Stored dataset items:
== Segment start ==
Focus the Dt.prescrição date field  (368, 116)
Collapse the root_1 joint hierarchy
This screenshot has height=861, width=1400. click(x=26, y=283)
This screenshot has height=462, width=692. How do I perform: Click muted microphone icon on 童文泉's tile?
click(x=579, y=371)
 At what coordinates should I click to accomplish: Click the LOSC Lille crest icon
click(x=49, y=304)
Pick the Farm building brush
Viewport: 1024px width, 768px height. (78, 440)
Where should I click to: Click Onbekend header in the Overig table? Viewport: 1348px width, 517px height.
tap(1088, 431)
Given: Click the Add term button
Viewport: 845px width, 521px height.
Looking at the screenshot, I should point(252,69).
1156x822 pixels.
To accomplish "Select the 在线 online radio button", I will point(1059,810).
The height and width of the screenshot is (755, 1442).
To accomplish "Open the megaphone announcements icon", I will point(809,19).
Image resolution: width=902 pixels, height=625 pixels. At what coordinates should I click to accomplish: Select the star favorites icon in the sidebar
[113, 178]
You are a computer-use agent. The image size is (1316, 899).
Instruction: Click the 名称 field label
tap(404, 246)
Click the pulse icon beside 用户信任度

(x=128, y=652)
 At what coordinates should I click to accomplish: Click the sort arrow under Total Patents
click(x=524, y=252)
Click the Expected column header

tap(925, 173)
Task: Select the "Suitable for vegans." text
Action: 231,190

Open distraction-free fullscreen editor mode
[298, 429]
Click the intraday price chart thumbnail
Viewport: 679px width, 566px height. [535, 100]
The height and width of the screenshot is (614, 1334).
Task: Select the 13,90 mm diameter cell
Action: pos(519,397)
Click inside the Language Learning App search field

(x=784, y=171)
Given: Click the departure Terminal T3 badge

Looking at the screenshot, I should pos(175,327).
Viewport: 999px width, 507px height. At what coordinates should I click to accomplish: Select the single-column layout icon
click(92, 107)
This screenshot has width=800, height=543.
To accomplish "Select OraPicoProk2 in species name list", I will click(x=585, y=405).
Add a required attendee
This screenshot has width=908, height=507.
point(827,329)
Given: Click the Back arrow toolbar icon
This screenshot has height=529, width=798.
== Segment end ==
▶ Task description
Which lines of the data include the string "will"? Find them and copy each one.

▶ Written reply
To accomplish "Select the 在线 online radio button", I will point(1059,810).
To accomplish "Open the megaphone announcements icon", I will point(809,19).
To accomplish "Select OraPicoProk2 in species name list", I will click(x=585, y=405).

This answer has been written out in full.